March 11th, 2010 | Small Business | No Comments »

As a die-hard Sopranos fan, I resisted getting to involved into another t.v. crime drama.  So I’ve been avoiding watching The Wire for the past 8 years.  Not because I didn’t think it would be good, but because I knew it would be.  The last thing I needed was another drawn out man-soap-opera that sucks away my time.  Of course this past Saturday, with nothing good on my DVR, I got hooked.  But I noticed an interesting thing about the show — it’s mostly about small business.

Ok, the small businesses involved are necessarily legitimate or savory, but that doesn’t mean lessons can’t be learned.  If you think about it, the fact that the Barksdale gang is being constantly pursued/monitored by the police makes their success even more impressive.  If you’re running a legitimate business, all you have to worry about is the marketplace and your competition undercutting you.  The Wire entrepreneurs had to face the prospect of being wiped out (literally) by other gangs (Omar included) and/or going to prison.  Now they really didn’t have to worry about a market, as they were selling drugs to junkies, but still it’s impressive.  Now what are the actual business lessons?  I see a few of them:

1.  Clear Roles:  While flexibility is good, with lean operations, it’s also important that everyone on the team knows what they are supposed to do.  You never see a street-peddler trying to figure out what his job is.  He’s there to sell drugs to the entire neighborhood.

2.  Nothing Beats Face-To-Face Communications:  The Barksdale Crew stayed off their cell phones and resorted to pagers.  But most of the real conversations about business were done in person.  Of course it was done to avoid being tracked by the police, but the practice still seems to be a good one.  Take the time to talk with your employees/partners in person.

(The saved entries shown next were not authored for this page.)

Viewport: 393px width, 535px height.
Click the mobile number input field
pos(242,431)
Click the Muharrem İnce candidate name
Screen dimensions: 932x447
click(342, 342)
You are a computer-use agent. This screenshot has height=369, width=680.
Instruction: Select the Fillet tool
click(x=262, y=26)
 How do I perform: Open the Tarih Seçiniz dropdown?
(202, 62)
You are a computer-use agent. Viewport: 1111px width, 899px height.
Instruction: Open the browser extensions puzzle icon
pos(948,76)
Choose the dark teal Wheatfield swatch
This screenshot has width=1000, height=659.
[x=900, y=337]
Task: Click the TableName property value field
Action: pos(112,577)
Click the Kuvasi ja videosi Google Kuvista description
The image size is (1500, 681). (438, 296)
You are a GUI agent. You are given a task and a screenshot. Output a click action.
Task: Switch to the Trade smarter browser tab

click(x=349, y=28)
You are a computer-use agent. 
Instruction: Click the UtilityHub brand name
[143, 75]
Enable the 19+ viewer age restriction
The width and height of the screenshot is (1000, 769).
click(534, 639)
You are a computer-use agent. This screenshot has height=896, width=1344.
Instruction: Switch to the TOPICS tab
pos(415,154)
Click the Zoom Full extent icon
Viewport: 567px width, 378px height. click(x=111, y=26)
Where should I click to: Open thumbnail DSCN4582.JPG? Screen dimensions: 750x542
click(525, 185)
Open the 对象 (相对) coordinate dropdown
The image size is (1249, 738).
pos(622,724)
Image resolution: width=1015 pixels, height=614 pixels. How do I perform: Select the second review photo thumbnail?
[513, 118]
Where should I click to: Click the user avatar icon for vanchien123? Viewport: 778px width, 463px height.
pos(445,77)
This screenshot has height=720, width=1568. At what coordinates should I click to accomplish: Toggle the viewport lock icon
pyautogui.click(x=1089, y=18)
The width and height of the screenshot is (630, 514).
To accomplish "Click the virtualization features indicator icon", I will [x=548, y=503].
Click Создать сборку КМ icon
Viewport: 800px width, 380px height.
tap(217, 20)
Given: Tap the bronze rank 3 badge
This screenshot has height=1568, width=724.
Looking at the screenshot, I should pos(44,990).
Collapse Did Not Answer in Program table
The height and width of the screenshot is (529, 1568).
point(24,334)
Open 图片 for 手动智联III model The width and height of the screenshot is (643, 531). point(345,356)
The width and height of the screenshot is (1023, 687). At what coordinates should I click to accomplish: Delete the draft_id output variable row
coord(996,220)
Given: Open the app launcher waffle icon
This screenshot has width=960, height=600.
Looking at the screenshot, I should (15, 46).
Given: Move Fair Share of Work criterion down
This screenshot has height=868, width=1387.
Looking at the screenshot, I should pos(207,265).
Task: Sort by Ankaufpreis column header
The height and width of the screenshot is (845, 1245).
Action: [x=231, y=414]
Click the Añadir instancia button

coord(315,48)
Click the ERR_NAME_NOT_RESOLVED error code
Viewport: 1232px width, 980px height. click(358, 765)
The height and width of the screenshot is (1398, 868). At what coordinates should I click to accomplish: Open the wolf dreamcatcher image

3. Ride out The Bad Times: Just because you’ve been convicted and sentenced to jail doesn’t mean you should give up.  Not universally applicable, but for some of this, this is great advice.  Seriously, though, business may be down at a given moment, but if you keep working on the product and marketing, good things are bound to happen.

Of course, if I’m missing any other vital business lessons, please feel free to let me know.